**Set problem:** Rewrite the entries from the start through the line containing "I will 640,336.", swapping "Viewport" for "Window" and leaving everything else unchanged.

**Dataset records:**
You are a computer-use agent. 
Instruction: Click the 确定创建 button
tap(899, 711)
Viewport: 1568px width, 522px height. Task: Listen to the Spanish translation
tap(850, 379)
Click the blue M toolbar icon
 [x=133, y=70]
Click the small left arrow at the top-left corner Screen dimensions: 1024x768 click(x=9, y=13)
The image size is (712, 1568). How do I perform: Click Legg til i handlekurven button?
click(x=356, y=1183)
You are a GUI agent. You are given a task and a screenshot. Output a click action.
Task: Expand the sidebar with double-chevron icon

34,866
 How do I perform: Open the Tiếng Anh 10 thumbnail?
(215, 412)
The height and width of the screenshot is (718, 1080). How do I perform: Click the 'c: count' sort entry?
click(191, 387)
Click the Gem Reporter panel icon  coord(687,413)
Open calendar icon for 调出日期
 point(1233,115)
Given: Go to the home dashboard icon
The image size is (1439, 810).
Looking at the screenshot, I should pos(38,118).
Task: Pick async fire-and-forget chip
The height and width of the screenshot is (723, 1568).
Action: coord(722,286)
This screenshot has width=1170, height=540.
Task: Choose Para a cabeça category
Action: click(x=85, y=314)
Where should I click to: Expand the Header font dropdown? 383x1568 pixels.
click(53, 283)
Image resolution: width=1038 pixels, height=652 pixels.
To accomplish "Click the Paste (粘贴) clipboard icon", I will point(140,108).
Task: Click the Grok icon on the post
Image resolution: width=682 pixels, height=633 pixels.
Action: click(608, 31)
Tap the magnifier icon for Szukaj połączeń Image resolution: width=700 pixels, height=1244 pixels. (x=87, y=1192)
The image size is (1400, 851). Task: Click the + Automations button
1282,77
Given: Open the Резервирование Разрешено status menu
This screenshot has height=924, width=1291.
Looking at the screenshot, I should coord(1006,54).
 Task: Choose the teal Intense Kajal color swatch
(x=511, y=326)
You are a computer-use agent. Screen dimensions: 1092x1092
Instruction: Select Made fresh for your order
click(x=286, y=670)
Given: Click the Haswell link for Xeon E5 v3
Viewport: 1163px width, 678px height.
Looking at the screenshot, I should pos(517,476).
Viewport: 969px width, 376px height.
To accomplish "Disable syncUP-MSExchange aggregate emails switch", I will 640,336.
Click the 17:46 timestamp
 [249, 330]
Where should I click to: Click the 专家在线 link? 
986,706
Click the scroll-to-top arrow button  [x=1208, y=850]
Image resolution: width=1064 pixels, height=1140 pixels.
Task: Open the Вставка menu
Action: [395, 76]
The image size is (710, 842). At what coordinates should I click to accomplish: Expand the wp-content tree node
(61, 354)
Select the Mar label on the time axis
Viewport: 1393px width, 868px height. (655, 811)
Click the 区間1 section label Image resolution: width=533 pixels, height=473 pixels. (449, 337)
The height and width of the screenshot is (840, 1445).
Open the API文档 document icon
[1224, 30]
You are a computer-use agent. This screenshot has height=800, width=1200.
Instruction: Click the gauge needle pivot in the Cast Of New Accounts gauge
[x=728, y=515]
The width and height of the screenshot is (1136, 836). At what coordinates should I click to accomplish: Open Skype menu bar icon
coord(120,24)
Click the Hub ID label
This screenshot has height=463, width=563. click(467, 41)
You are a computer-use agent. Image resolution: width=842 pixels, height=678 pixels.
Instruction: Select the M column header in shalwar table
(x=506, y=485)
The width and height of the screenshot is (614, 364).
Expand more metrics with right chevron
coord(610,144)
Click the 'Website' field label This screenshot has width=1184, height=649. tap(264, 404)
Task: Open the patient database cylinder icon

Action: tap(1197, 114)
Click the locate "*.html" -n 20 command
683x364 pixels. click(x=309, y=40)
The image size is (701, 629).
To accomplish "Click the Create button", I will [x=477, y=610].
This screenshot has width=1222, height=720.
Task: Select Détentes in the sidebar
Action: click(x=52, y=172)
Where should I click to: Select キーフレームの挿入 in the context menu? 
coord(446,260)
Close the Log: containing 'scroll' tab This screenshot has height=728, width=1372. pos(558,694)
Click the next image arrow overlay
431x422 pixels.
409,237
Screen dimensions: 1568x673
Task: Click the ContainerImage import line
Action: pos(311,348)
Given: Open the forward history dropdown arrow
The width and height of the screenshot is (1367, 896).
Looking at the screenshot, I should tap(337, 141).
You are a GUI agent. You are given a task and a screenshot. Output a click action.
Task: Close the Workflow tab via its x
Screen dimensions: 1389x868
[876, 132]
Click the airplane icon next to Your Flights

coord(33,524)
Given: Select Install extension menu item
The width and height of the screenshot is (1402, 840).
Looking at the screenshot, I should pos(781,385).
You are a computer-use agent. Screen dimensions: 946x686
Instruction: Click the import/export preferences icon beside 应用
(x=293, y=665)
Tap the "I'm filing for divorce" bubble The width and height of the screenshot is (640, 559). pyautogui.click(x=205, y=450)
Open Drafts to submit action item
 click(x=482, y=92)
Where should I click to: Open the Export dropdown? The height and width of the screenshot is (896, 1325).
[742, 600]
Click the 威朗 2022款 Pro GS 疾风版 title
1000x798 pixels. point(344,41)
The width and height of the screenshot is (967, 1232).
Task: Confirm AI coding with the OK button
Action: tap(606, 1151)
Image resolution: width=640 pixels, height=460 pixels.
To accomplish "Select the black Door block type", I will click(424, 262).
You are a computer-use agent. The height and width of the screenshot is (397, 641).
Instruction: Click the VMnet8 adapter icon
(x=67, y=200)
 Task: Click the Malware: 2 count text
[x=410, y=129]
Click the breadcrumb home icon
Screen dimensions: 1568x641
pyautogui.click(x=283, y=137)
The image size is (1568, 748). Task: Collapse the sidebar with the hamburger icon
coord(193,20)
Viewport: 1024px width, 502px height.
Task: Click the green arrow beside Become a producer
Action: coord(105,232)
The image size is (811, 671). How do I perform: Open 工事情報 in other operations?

**Expected output:**
You are a computer-use agent. 
Instruction: Click the 确定创建 button
tap(899, 711)
Window: 1568px width, 522px height. Task: Listen to the Spanish translation
tap(850, 379)
Click the blue M toolbar icon
 [x=133, y=70]
Click the small left arrow at the top-left corner Screen dimensions: 1024x768 click(x=9, y=13)
The image size is (712, 1568). How do I perform: Click Legg til i handlekurven button?
click(x=356, y=1183)
You are a GUI agent. You are given a task and a screenshot. Output a click action.
Task: Expand the sidebar with double-chevron icon

34,866
 How do I perform: Open the Tiếng Anh 10 thumbnail?
(215, 412)
The height and width of the screenshot is (718, 1080). How do I perform: Click the 'c: count' sort entry?
click(191, 387)
Click the Gem Reporter panel icon  coord(687,413)
Open calendar icon for 调出日期
 point(1233,115)
Given: Go to the home dashboard icon
The image size is (1439, 810).
Looking at the screenshot, I should pos(38,118).
Task: Pick async fire-and-forget chip
The height and width of the screenshot is (723, 1568).
Action: coord(722,286)
This screenshot has width=1170, height=540.
Task: Choose Para a cabeça category
Action: click(x=85, y=314)
Where should I click to: Expand the Header font dropdown? 383x1568 pixels.
click(53, 283)
Image resolution: width=1038 pixels, height=652 pixels.
To accomplish "Click the Paste (粘贴) clipboard icon", I will point(140,108).
Task: Click the Grok icon on the post
Image resolution: width=682 pixels, height=633 pixels.
Action: click(608, 31)
Tap the magnifier icon for Szukaj połączeń Image resolution: width=700 pixels, height=1244 pixels. (x=87, y=1192)
The image size is (1400, 851). Task: Click the + Automations button
1282,77
Given: Open the Резервирование Разрешено status menu
This screenshot has height=924, width=1291.
Looking at the screenshot, I should coord(1006,54).
 Task: Choose the teal Intense Kajal color swatch
(x=511, y=326)
You are a computer-use agent. Screen dimensions: 1092x1092
Instruction: Select Made fresh for your order
click(x=286, y=670)
Given: Click the Haswell link for Xeon E5 v3
Window: 1163px width, 678px height.
Looking at the screenshot, I should pos(517,476).
Window: 969px width, 376px height.
To accomplish "Disable syncUP-MSExchange aggregate emails switch", I will 640,336.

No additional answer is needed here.